To have a fully async, zero copy network receive, POSIX read(2) is
inadequate.
Is there an aio_read() in POSIX adequate to the task?
Definitely not. POSIX AIO is far more complex than the operation
requires, and is particularly bad for implementations that find it wise
to queue a bunch of to-be-filled buffers. Further, the current
implementation of POSIX AIO uses a thread for almost every I/O, which is
yet more overkill.
A simple mmap'd ring buffer is much closer to how the hardware actually
behaves. It's no surprise that the "ring buffer / doorbell" pattern
pops up all over the place in computing these days.

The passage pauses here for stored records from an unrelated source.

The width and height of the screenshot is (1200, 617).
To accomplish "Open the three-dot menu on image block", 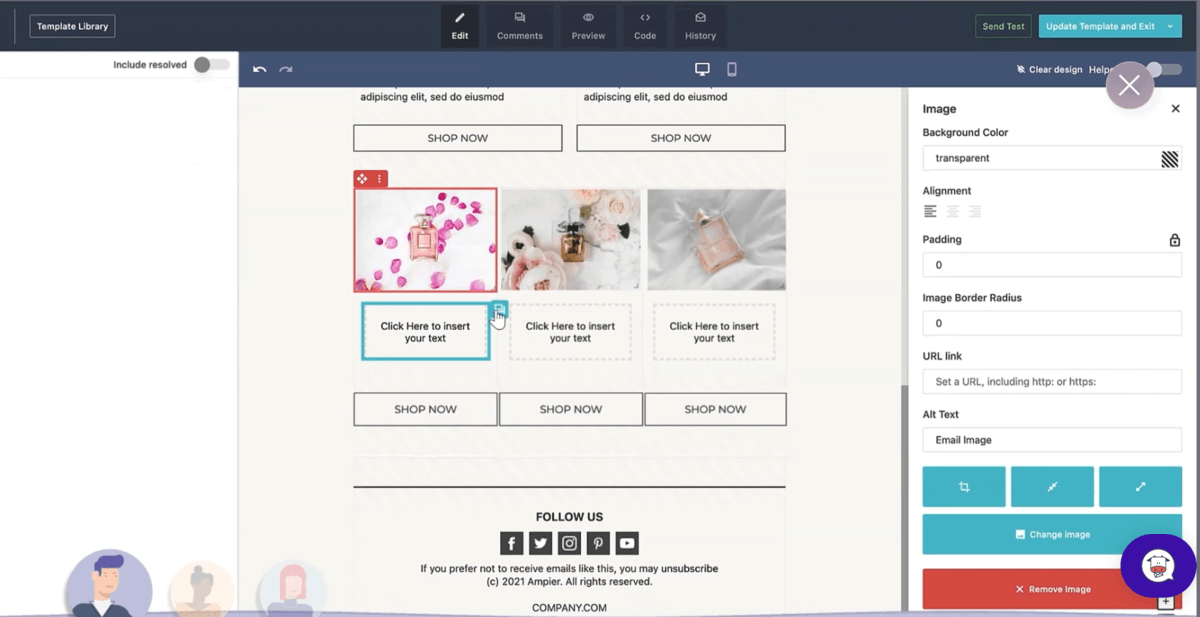I will (379, 179).

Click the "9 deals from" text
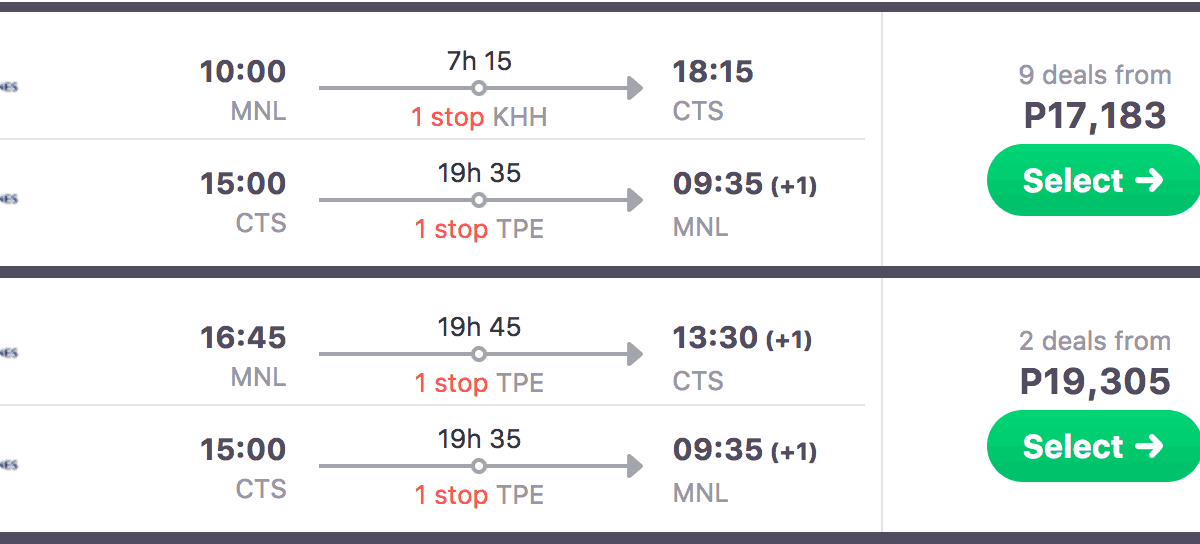tap(1095, 75)
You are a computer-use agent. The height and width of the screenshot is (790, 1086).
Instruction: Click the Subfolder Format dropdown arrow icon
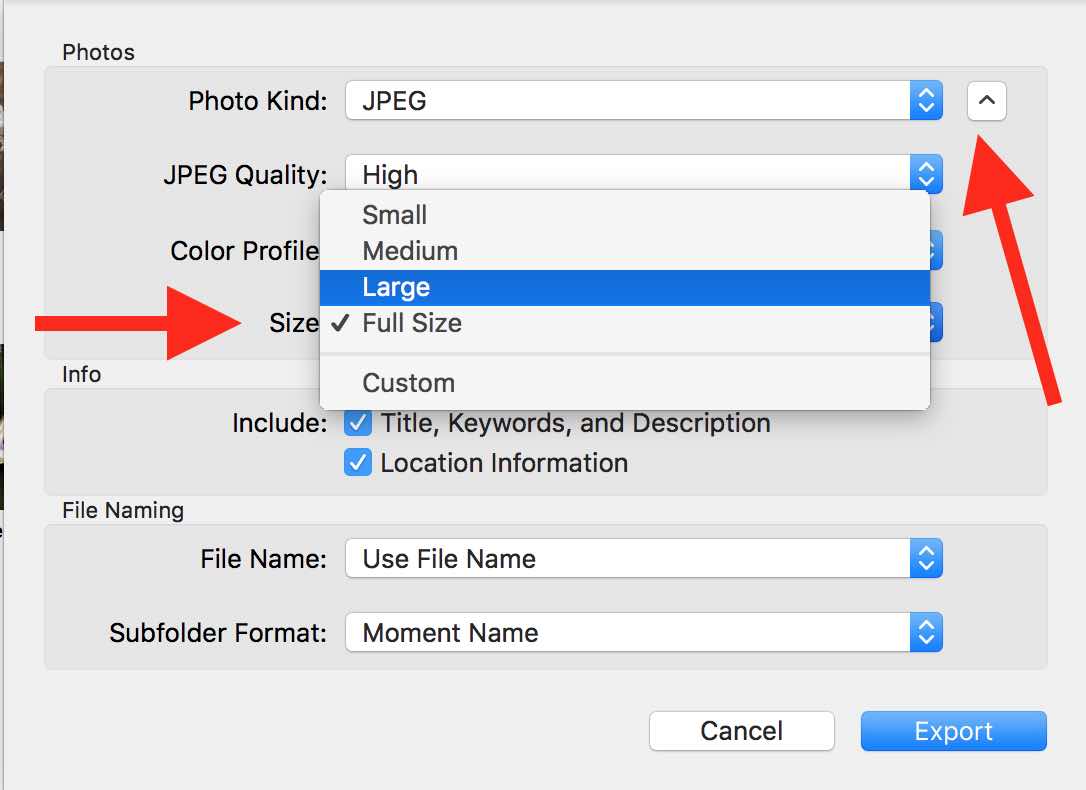[x=926, y=633]
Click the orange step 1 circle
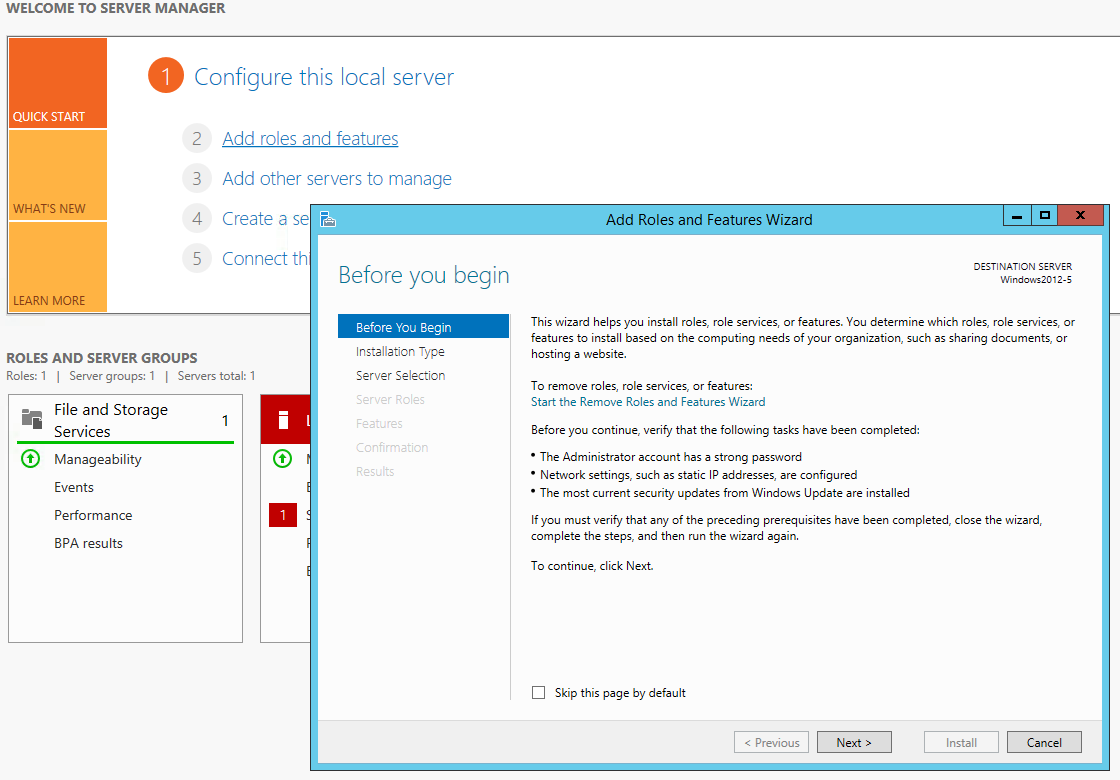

Are you speaking strictly in the context of a single TCP connection, or
for multiple TCP connections? For the latter getting out of the kernel
multiple
isn't a priori a requirement. Actually, I'm not even sure it is a
priori a requirement for the former?
Getting the TCP receive path out of the kernel isn't a requirement, just
an improvement.
You'll always have to have a basic path for existing applications that
do normal read(2) and write(2). You can't break something that fundamental.
But people who care about the performance of their networking apps are
likely to want to switch over to this new userspace networking API, over
the next decade, I think.
Jeff
-
To unsubscribe from this list: send the line "unsubscribe netdev" in
the body of a message to [EMAIL PROTECTED]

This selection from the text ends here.